Он вышел, плотно, без стука закрыв за собой дверь; Анисимов хотел что-то сказать, не успел; оглянувшись, увидел перед собой жену и по ее взгляду понял, что она слышала весь случившийся разговор; он презрительно и грубо сморщил лицо, как делал всегда, если был недоволен собою.
– Зачем, Родион? – сказала она быстро и жалко. – Я боюсь – как у тебя не хватает выдержки, становишься на одну доску с теми, кому до тебя еще тянуться.
– Тише, тише, – остановил ее Анисимов. – Сама не очень-то осторожна. – Он приоткрыл дверь, вышел и, шагнув в темноту, остановился, прислушиваясь; где-то скрипела гармоника и горланили частушки, высоко, вперелив выводил припев девичий голос; стараясь успокоиться, Анисимов дождался частого перебора гармоники, вернулся назад, закрыл одну и вторую дверь на засовы.
– Я больше не могу так, – бессильно пожаловалась Елизавета Андреевна. – Все время по острию. Надо же наконец понять, Родион, назад дорога заказана, навсегда, наглухо… боже мой…

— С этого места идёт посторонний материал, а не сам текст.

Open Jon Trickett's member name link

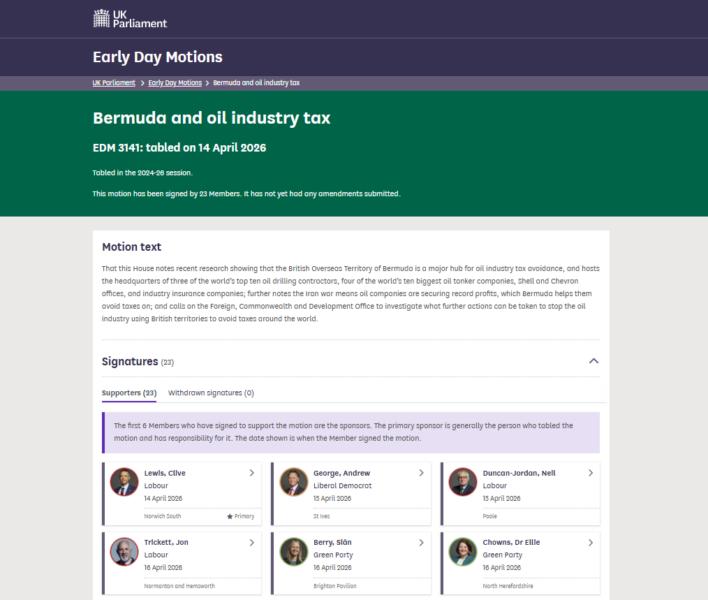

Анисимов молча ходил перед нею, и каждый раз, когда он четко, по-военному поворачивался, она видела его неспокойные, точно ищущие что-то, узкие, сильные кисти рук, которые по старой привычке он заложил назад, за спину.
– Пора ложиться спать, – перебил Анисимов, боясь долгих объяснений, время от времени с Елизаветой Андреевной это случалось. – Нужно придерживаться обычаев окружающей среды, раз уж в ней выпало жить и переждать непогоду.
– Не забывай, пожалуйста, Родион, я учительница. Даже в самом отсталом селе знают, что учитель поздно ложится. – Елизавета Андреевна подошла к мужу и, положив руки ему на плечи, пыталась заглянуть в глаза. – Меня угнетает, Родион, твоя бесконечная ложь. Теперь я понимаю, ты просто обманул меня тогда… Клялся, что все конечно, забыто… Ты по-прежнему все ненавидишь, все, что нас окружает, ты даже скрыть этого не можешь порой! Как вот сейчас с Захаром. Продолжаешь надеяться, что-то делаешь… один, в темноте… Какая бессмыслица…
– С ума сошла! – Он осторожно отвел ее руки. – Не вижу, Лиза, надобности так волноваться.
– Бредем вслепую, в каком-то бесконечном тумане, – сказала она, – Мне было понятно, когда все решалось. Я гордилась тобой, твоей смелостью, неуступчивостью. Тогда еще неизвестно было, за кем пойдет Россия, но сейчас, сейчас… Одна партия, одна власть… один народ, Родион. Чего же ты хочешь?
Он быстро глянул на нее, тотчас отвернулся, борясь с собою; он любил ее по-прежнему, если не сильнее; порывисто подошел, взял ее ладони и сильно сжал в своих, в глазах у нее дрожали влажные искры.